As the Stanford community grew in size and experience with interdisciplinary research, faculty called for graduate programs for interdisciplinary students. In 2001, the Emmett Interdisciplinary Program in Environment and Resources (E-IPER) was founded within the School of Earth, Energy, & Environmental Sciences. The program was proposed by faculty from across the university and established on their behalf. Likewise, cross-cutting research efforts continued to flourish. In 2002 the Global Climate and Energy Project (GCEP), an industry partnership that supports innovative research on game-changing energy technologies, was formed. To date, GCEP has funded 131 research programs at Stanford and 43 other institutions in 11 countries. GCEP has had a transformative effect across campus, unleashing long-term faculty interest in energy and providing new opportunities for students in the energy field.
In 2003, Stanford President John Hennessy worked with an ad hoc Provost’s Committee on the Environment to launch the campus-wide Initiative on the Environment and Sustainability. The following year he launched the Stanford Woods Institute for the Environment to serve as the initiative’s central organizing force. Envisioned as a hub for Stanford’s environmental researchers, the institute brings together experts from across the university’s seven schools to pursue interdisciplinary, solutions-oriented research addressing the planet’s most complex environmental challenges while preparing the next generation of environmental leaders. Centers and programs within the Stanford Woods Institute include the Center for Ocean Solutions, the Center on Food Security and the Environment (joint with the Freeman Spogli Institute for International Studies), the Global Freshwater Initiative, the Natural Capital Project, the Osa and Golfito Initiative (INOGO), the Program on Water, Health and Development, and Water in the West (joint with the Bill Lane Center for the American West).

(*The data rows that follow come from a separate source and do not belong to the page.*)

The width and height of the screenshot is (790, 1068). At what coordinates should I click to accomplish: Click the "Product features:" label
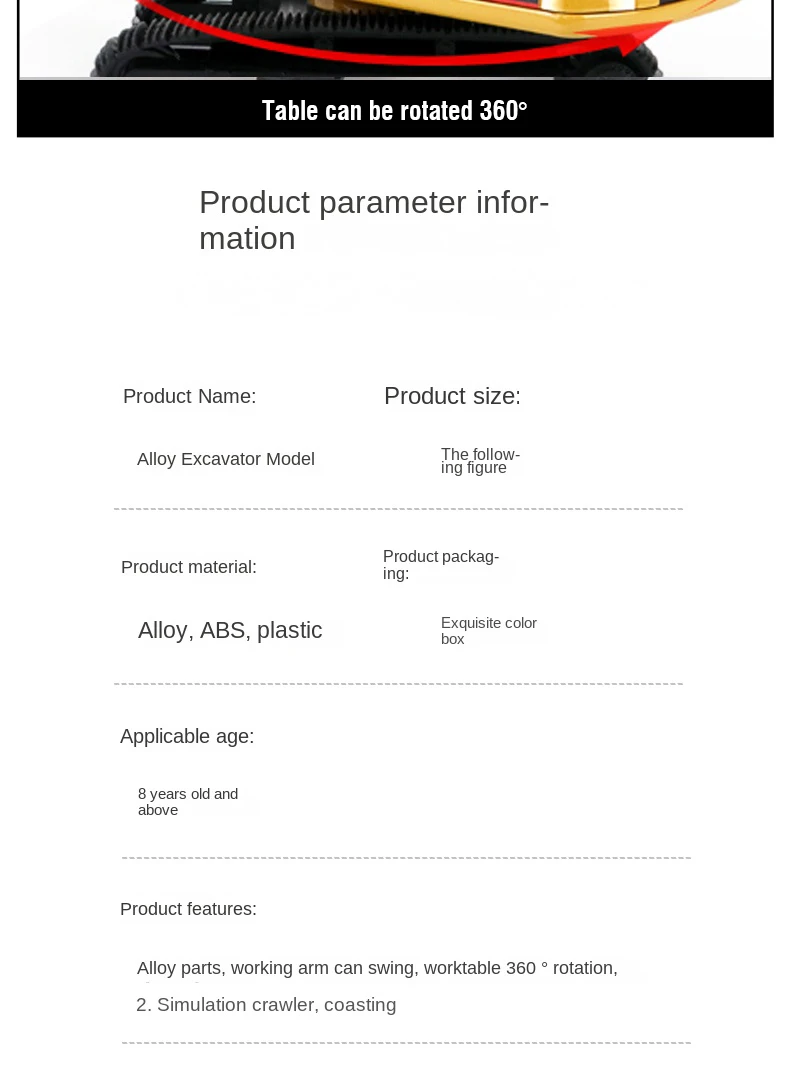[x=188, y=909]
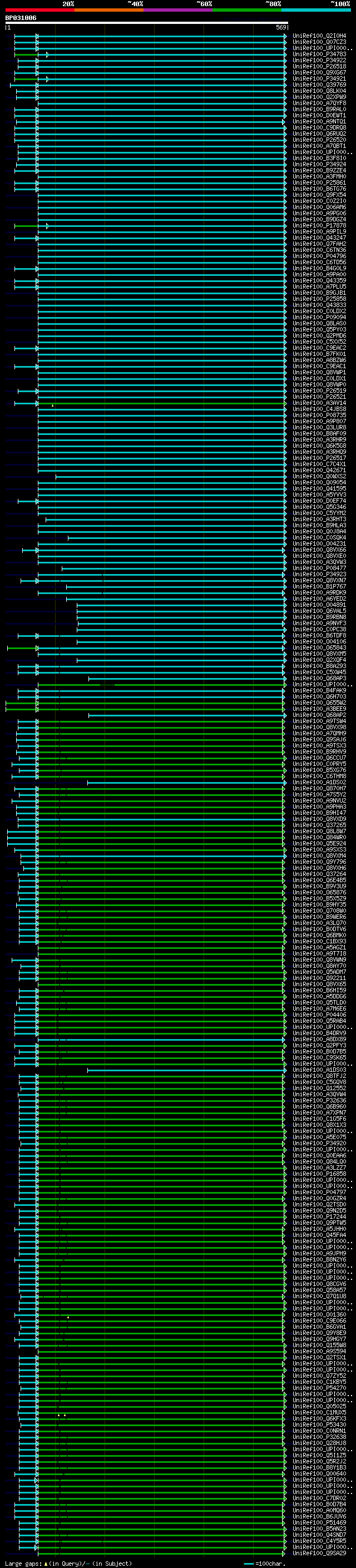This screenshot has height=1568, width=356.
Task: Open the UniRef100_Q39769 hit label
Action: [319, 85]
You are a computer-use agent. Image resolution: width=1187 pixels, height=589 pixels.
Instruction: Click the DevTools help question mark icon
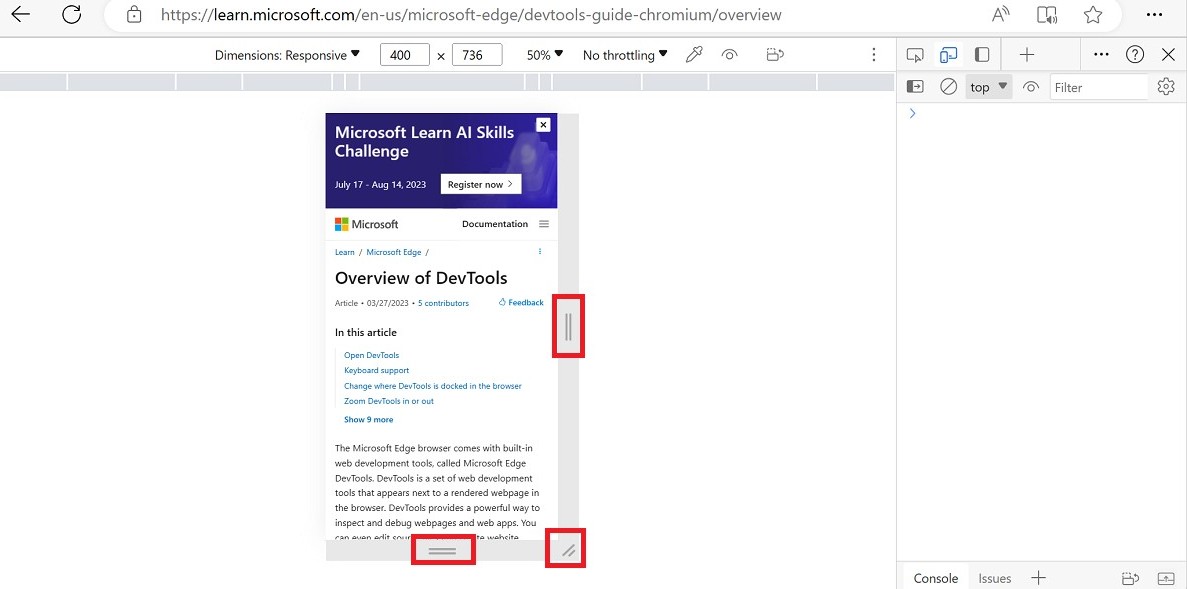(1134, 55)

In 2009, President Hennessy announced the creation of the Precourt Institute for Energy and the TomKat Center for Sustainable Energy. In 2011, the Stanford Law School and the Graduate School of Business jointly established the Steyer-Taylor Center for Energy Policy and Finance. Today, the Precourt Institute for Energy serves as Stanford’s campus-wide hub to develop a suite of energy technologies and policies, to accelerate the transformation of our energy system, and to educate the next generation to be energy literate. The institute serves more than a dozen energy research centers and programs, including the TomKat Center, the Steyer-Taylor Center, and the Precourt Energy Efficiency Center, which predated the institute. In addition, two new interdisciplinary departments—Earth System Science and Energy Resources Engineering—were created in the School of Earth, Energy and Environmental Science, complementing the efforts of many disciplinary departments across the university.